I try not to force it these days; sometimes that just makes me feel worse? I let myself lament (I like that concept better than complaining though…really…I am complaining sometimes) and wallow when I need to. But I think I’ve learned to be more open to gratitude. Learning to see things from various angles and, this is key, trying to look for perspective.
Almost anytime life gets off-kilter it’s because I’ve lost perspective. Burning the risotto is not a catastrophe in the grand scheme of things. Having a child come home sick from school when I have a presentation is not the end of the world! Sometimes this works…and then other times, not so much! And I try to gently nudge myself toward cultivating an atmosphere of gratitude without feeling forced, if that makes sense?
I have really backed off on my media consumption. I found the news was becoming overwhelming; so much division and negativity and just tragedy after tragedy. I now only access news a few times a week, but I do find doing it with this frequency really helps with perspective. I don’t get overwhelmed in the same way because I’m consuming A LOT less content, but when I see what so many other are facing a few times a week, it helps me reset my perspective which can really make a big difference in my mental health.

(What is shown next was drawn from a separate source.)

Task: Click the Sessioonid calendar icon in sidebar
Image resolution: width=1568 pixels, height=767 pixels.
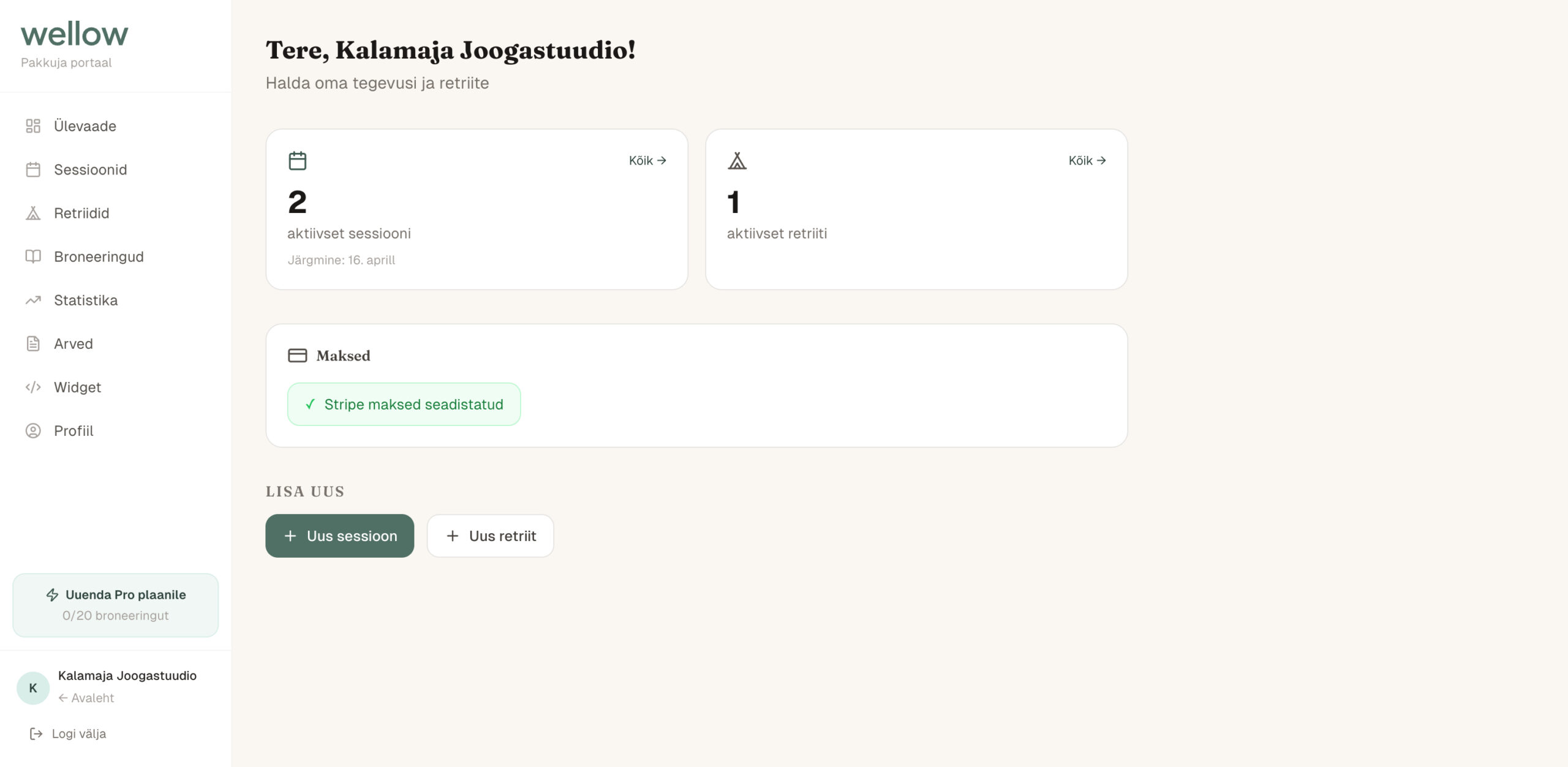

I love this idea of not forcing gratitude, and trying to meet each day as it comes. You’re absolutely right that perspective makes all the difference in the world. My usual refrain is “No one died”, which sounds awful but helps me regain perspective when, for example, I drop the nearly-full 2-pound (glass) jar of peanut butter and it shatters everywhere. That required some deep breathing (and a lot of cleanup, sigh) but really, in the grand scheme of things, it’s not the end of the world. Just the end of that jar of PB. š
That said, wallowing is absolutely a valid response to frustrating / galling / annoying situations. A good wallow can make a world of difference some days. (Ice cream also helps, just fyi…)
I keep thinking I need to back off my addiction to the news. It’s more that for me than anything like Instagram. I don’t even log into Facebook that much anymore – maybe twice a year? But the news…oof. I pick and choose my sources but even so, it’s a lot. I need to take some pointers from you, I think.
I never got the “Monday” thing until the last year or so. Because of my unusual working patterns, the days had a tendency to all blend into each other.
Not only do I often find Monday’s a real slog…I’m also noticing the Sunday blues starting to creep in.
I feel like this Sunday/Monday slump started around the beginning of the pandemic. When in doubt – blame COVID?
The blurring of the days is definitely real. And I do think it’s at least partly due to COVID. I have a lot of days that are fairly similar with the exception of the specific meetings I have scheduled. I don’t have the Sunday blues yet, but sometimes it just seems like Monday comes a bit too fast. It’s particularly hard if I’ve worked all weekend and not given myself a true break. I’m terrible about that.